"This was one of the great American moments in Madison Avenue advertising," says Robert Thompson, founding director of the Center for the Study of Popular Television at Syracuse University. "The idea that people don't get good at something because of practice and the right genes, but rather with the right attitude and the right shoes -- it was brilliant."
Nike also pioneered guerrilla marketing on Air Jordans' behalf. The company relied on its "urban promotion teams" -- "young black guys who would go into ghettoes to see what was happening and to put our shoes on the hot guys," in the words of Brendan Foster, a former Nike marketing V.P. and Olympic runner, who laid out the strategy in a 1990 article in Campaign magazine. "Six months later, the shoes would be hot in L.A."
And this is where the Air Jordans story takes a turn toward tragedy. The ads, the innovative marketing and the high prices all contributed to a major problem: sneaker-related violence. Throughout the late '80s and early '90s, a spate of robberies and a few murders were tied to Nike's high-priced sneakers. Kids who couldn't afford the $125 price tag simply started stealing the shoes they wanted. Gangs reportedly started using sneakers to recruit youngsters, and even accepted nifty new pairs as payment.
Was Nike ultimately responsible for the violence? Thompson suggests that Nike marketing was simply part of a larger trend. "This ability for American commerce and culture to transform celebrity into a product, a commodity -- even something as mundane as a shoe -- is perhaps a thing that Americans do better than anyone else," he says. "Air Jordans are just one of the supreme examples."

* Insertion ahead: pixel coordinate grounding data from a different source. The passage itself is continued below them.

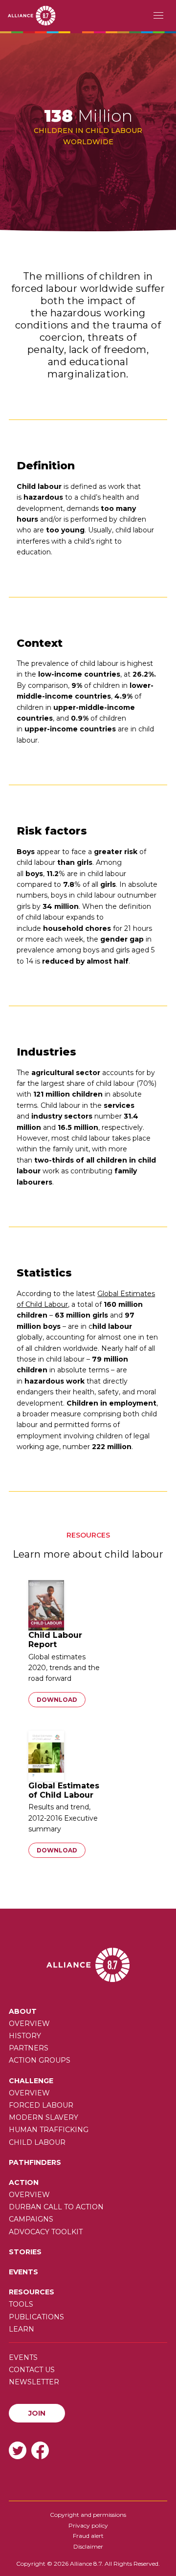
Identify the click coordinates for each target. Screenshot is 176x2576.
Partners (28, 2048)
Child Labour (37, 2142)
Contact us (32, 2369)
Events (23, 2272)
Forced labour (41, 2105)
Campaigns (31, 2219)
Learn (21, 2329)
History (25, 2035)
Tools (21, 2304)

But critics contend that in Nike's case, the trend toward branding went too far. Thomas Frank, in "The Conquest of Cool," criticized Nike for co-opting and commercializing the counterculture: "the words of William S. Burroughs and songs by the Beatles, Iggy Pop and Gil Scott-Heron ('the revolution will not be televised')."
Meanwhile, the Rev. Jesse Jackson, despite Nike's stable of African-American spokesmen, condemned Nike for taking advantage of the black community; for promoting what he called an "ethos of mindless materialism" that most low-income blacks couldn't afford. And it wasn't just the buyers who needed to beware. The three-figure prices were especially egregious, Jackson and other critics argued, because the company paid the workers who actually made the shoes -- typically in Indonesia -- less than $3 an hour.
Ultimately, consumers -- "black and white and brown," Jackson said in a 1998 "Frontline" interview -- needed to wake up. They should judge companies and their products not according to style, cost and appearance but rather "by their investment policy," he said. "That's the real challenge for us today."
I agree with Jackson's point; in an ideal world, consumers would always consider the extended effects of their purchases, whether on workers or the environment. I also agree, though to a lesser extent, with Frank. Sometimes the Nike ad campaigns anger me at a visceral level. John Lennon doesn't deserve to have his "instant karma" tied to a product. If he were alive and in charge of his own rights, I'm sure Nike would have had to look elsewhere. (They could probably have bought a song from Donovan.)
The real point, though, is not whether Nike's use of such songs somehow taints the originals (I would argue that it doesn't), or even whether Nike crossed a line from marketing to manipulation. To truly judge greatness, one must only consider impact. Karl Marx's ideals have largely been found impractical, but he's still a towering figure of 20th-century history. Sigmund Freud's theories have been punctured and pricked with doubt, but anyone who argues that he should be dropped from the canon of Western civilization needs therapy.
So it is with Air Jordans. The sneakers, in all their black, red, white and blue brilliance, are a masterpiece. They've given the world a new vision of their feet, a reason to exercise, a new form of cultural expression. A fresh pair of A.J.s won't necessarily make the world a better place, but I for one am willing to let this larger issue go. Even though I'm less willing than I once was to pay the outrageous prices, I'll never regret owning those original Air Jordans. Because, as I told my friends when I hooked up with them at the mall later on that fateful day, Air Jordans are just too wicked cool to pass up.